● **To do**: Update everything from the line containing "You are a computer-use agent." down to the line containing "[x=735, y=20]" by replacing "sort menu" with "filter menu" and leaving everything else unchanged. Return only those lines, without the pictures.

## START The input

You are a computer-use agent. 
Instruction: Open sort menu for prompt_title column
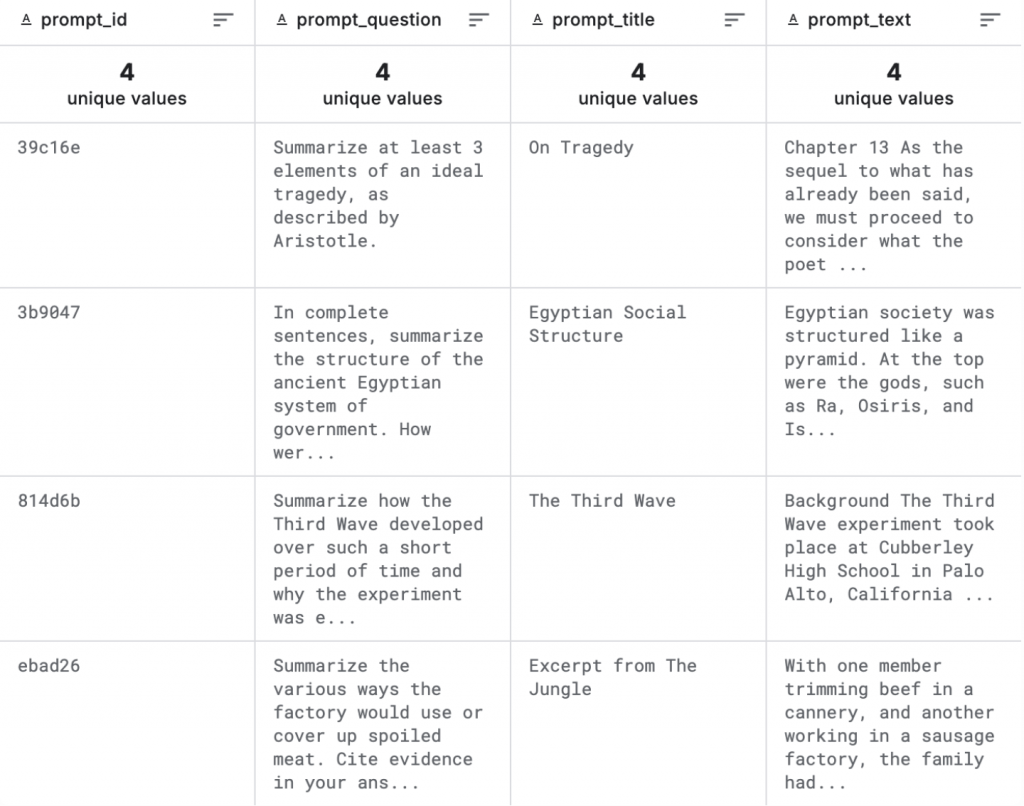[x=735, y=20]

## END The input
## START The input

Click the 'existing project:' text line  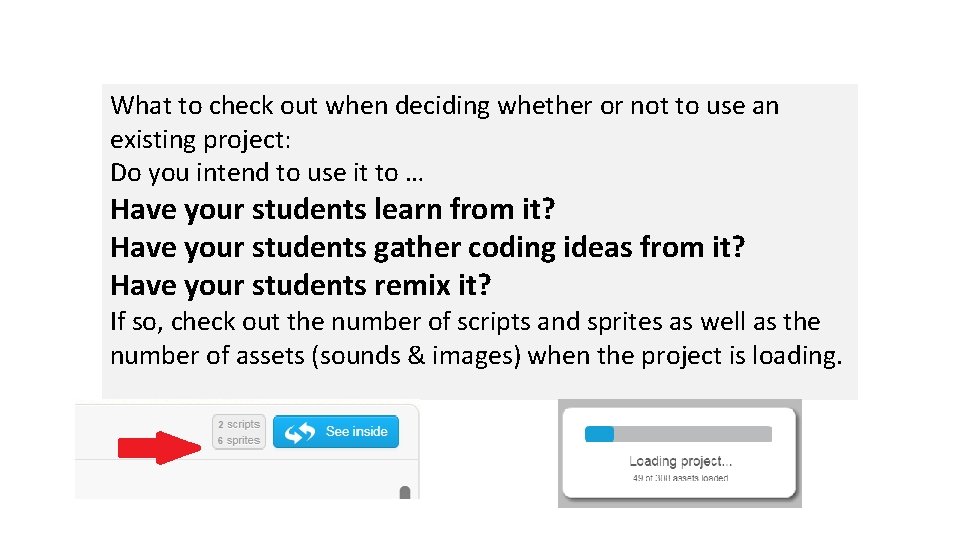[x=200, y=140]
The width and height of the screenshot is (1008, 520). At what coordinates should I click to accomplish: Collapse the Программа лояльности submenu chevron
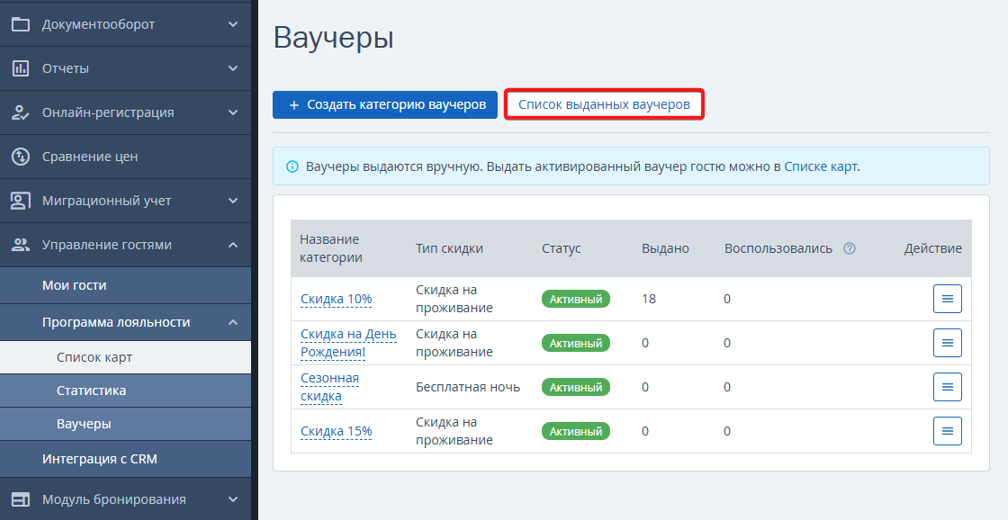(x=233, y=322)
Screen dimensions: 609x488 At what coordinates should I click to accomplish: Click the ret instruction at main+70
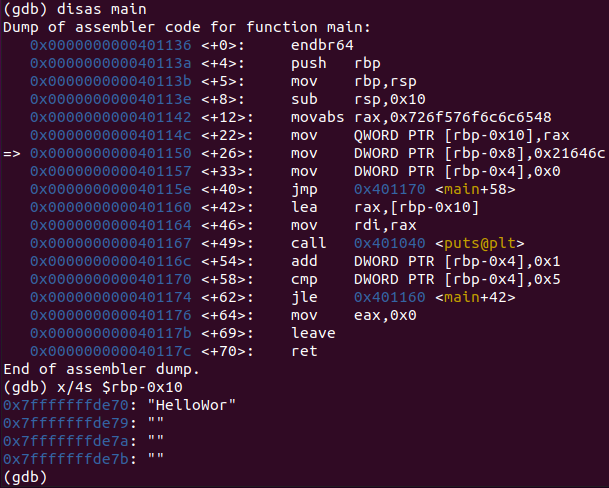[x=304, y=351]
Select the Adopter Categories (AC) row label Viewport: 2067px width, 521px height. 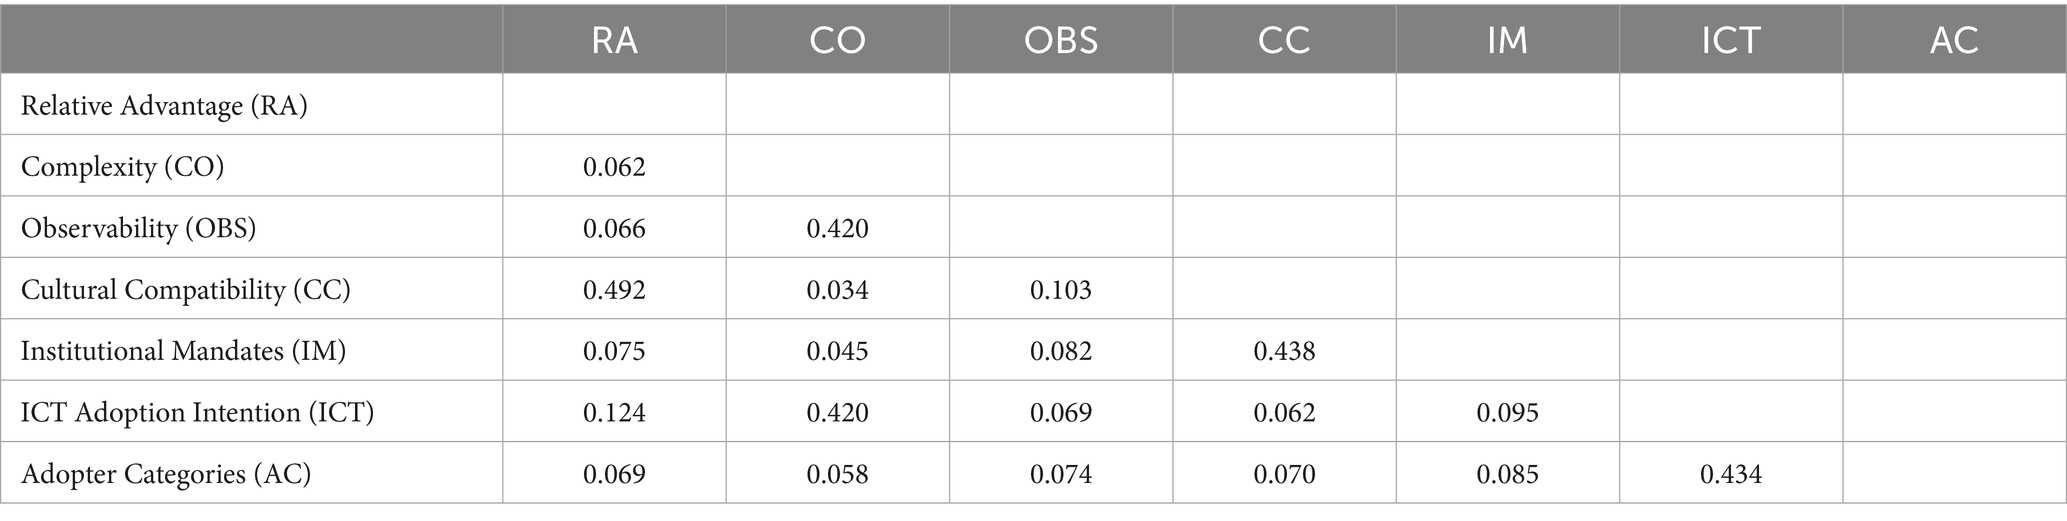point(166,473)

## END The input

● **Problem solution**:
You are a computer-use agent. 
Instruction: Open filter menu for prompt_title column
[x=735, y=20]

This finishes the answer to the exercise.